• [The problem]:
Render the lines from the one with "Task: Select Create" up to and including the one with "Action: tap(353, 355)" as a Markdown table with the columns Row and Line. Skip blank lines and omit the pictures.

• [Recorded data]:

━━━

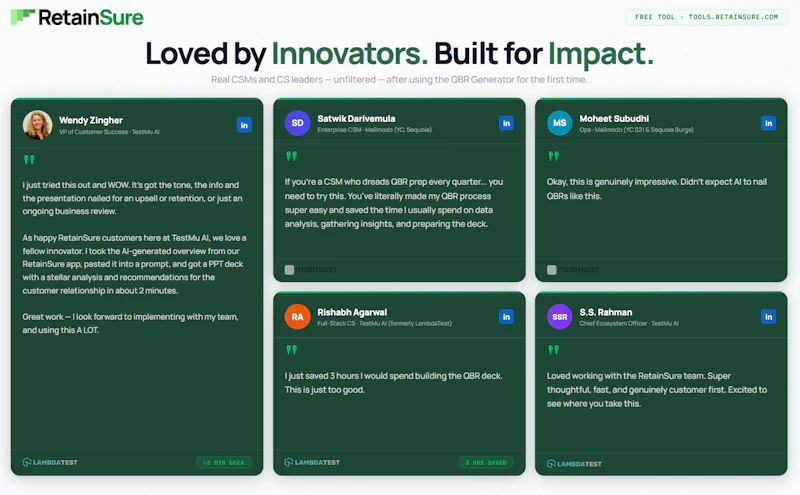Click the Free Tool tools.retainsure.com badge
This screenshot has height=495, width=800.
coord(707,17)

━━━

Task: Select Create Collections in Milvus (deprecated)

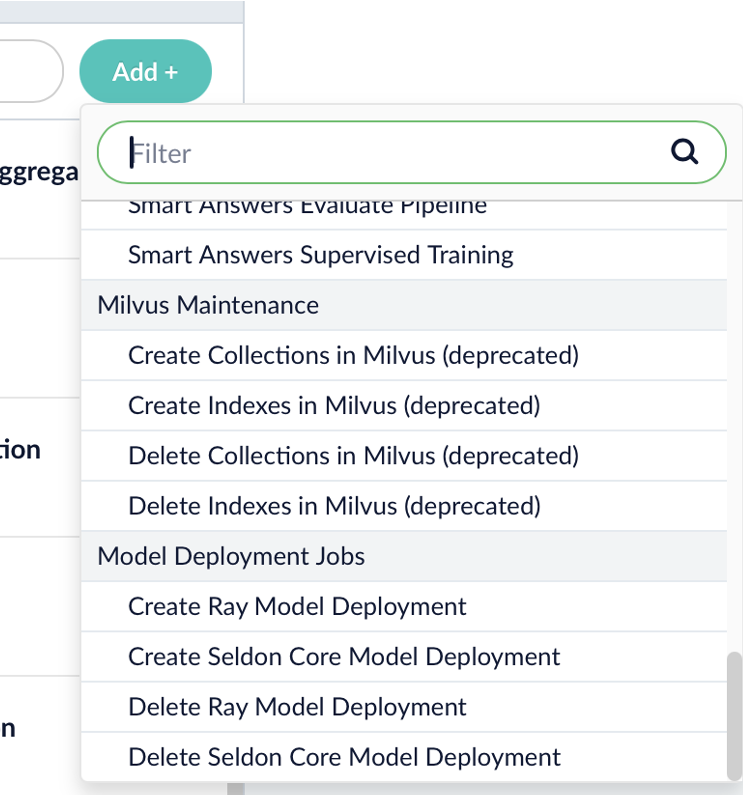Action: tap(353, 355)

━━━

• [Correct result]:
| Row | Line |
|---|---|
| 1 | Task: Select Create Collections in Milvus (deprecated) |
| 2 | Action: tap(353, 355) |